[Records for the task — start]
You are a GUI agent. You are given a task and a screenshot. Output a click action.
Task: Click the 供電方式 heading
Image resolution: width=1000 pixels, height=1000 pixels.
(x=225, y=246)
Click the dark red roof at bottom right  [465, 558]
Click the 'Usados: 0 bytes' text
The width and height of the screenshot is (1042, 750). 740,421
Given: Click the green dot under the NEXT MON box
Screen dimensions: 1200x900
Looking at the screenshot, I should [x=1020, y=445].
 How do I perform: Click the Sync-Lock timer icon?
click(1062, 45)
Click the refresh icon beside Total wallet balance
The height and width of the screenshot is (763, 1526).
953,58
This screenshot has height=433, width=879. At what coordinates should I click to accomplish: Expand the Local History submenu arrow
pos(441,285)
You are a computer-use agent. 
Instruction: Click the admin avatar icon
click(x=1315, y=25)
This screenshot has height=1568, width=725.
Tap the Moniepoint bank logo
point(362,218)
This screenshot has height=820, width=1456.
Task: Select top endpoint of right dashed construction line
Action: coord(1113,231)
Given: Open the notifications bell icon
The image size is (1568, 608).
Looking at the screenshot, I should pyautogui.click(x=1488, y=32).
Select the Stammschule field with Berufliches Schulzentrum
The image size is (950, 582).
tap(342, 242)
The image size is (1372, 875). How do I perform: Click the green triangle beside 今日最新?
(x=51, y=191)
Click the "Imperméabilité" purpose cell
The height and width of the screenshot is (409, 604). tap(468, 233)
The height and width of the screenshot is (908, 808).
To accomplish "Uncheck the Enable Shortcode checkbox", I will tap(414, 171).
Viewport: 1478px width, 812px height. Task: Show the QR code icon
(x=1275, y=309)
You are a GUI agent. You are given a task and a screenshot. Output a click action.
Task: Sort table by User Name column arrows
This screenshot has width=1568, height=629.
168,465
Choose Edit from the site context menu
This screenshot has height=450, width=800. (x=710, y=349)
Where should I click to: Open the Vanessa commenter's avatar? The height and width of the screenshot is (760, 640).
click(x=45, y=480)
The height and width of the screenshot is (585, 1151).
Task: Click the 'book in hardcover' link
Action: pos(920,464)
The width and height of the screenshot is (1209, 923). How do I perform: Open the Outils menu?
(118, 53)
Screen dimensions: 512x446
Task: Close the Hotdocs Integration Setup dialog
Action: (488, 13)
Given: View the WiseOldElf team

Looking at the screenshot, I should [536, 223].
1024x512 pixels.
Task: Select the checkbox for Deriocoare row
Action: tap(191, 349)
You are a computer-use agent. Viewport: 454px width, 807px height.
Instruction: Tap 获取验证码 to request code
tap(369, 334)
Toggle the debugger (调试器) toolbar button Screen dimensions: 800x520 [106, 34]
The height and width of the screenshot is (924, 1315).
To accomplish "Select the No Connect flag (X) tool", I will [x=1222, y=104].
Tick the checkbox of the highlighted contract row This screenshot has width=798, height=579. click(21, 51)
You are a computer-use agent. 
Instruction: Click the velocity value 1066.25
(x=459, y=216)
[Records for the task — finish]
## Problem details
When a line of the records includes "will", that line belongs in the answer.

## Solution to this exercise
To accomplish "Uncheck the Enable Shortcode checkbox", I will tap(414, 171).
To accomplish "Select the No Connect flag (X) tool", I will [x=1222, y=104].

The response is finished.